А тут как-то отчебучил и вовсе мудрёное:
— Мы не велики числом, зато велики сердцем.
Все как услышали, так и упали, поскольку менее всего подобное от Ганса-живодёра чаяли услыхать. Только Гюнтер остался серьёзным, но уж потом, когда Ганс не видел, так хохотал — думали, пупок развяжется.
Однако Ганс вскорости и Гюнтера приголубил, ляпнув метко:
— Всем ведомо, что из молоденьких ангелочков старые черти выходят.
А вот что Гюнтер ему точно не простил бы до скончания мира, если б услышал:
— Молитва — та же водка. И ничего более.
А последнюю его шуточку долго и лагерь повторял. Случилось это, когда Косача вешали. Казнь сама по себе — развлечение во время затишья, вроде как перемирие очередное: не то подписали уже, не то собирались вот-вот учинить.

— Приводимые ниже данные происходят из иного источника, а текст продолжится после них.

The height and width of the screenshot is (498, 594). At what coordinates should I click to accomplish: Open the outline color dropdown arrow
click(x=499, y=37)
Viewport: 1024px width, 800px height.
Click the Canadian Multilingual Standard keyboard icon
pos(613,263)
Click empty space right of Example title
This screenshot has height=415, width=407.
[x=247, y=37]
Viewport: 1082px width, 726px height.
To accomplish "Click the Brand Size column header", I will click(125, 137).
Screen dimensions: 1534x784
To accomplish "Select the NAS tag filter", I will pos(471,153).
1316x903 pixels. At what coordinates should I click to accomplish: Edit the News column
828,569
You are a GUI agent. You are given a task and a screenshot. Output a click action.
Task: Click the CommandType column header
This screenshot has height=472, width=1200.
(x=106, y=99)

Да и Косач фигура занятная.
Никто уже и не помнил, как того Косача при крещении нарекли: Косач да Косач. Ведь что учудил: срезал у невесть как забредшего на огонёк и картёжную забаву богатенького «жабоеда»[140] любовно слаженную по тогдашней моде[141] — как же, noblesse oblige[142], — прихотливо заплетённую косу. А на косе той — бант роскошный, а на банте — россыпь самоцветов. Как он вообще до сих пор с таким богатством на башке и с башкой целой ещё ходит, а не sous-sol[143] отдыхает? Явно для Косачева удальства Бог берёг сию франтовскую диковину. Франция тогда ещё не воевала, а этого волонтёра явно грозный папаша снарядил — поучиться искусству воинскому у людей правильных. Вот он и «обучался» усердно. Причём пострадавший был, разумеется, навеселе, но вполне вменяем, соображал. Пусть увлечён игрой, но не настолько ведь, чтобы не почувствовать, что тебе волосы режут практически по живому?! И тем не менее Косач так отхватил, что не только французишко, но и слуга его, что тут же толокся, и карточные партнёры-шулера ничего не заметили. Так ведь и игорное место по указу прямо возле главного караула налажено было, чтобы, опять же, догляд был и без озорства какого. Но потеха на этом отнюдь не закончилась. Потому как Косач сумел испариться из поля зрения не только жертвы и охраны, но и своих подручных, в доле мазанных и на подхвате толкущихся. Долго они потом головёнками без толку крутили да судачили, что вот, мол, скинул же он наверняка добычу, только — кому? А уж как открылась им наконец вся чернота Косачева предательства, тут они и забегали-запрыгали-заскакали! Ну ровно рыба, которую ещё живой на сковороду швыряют. И так их выгнула измена, что главные концерт и потеха, — когда французишко в очередной раз собрался косу свою любовно огладить, да цап-цап по пустому месту, — мимо них прошли. И то сказать: там ведь верных две недели можно было пировать безотказно всей бражкой, даже несмотря на то, что украшение разрушать придётся, сдавать по отдельности, да хорошо ещё, ежели за четверть цены.
141
Мужские косы (одна, с левой стороны, украшалась бантом и драгоценностями) вошли во французскую моду во время правления Людовика XIII.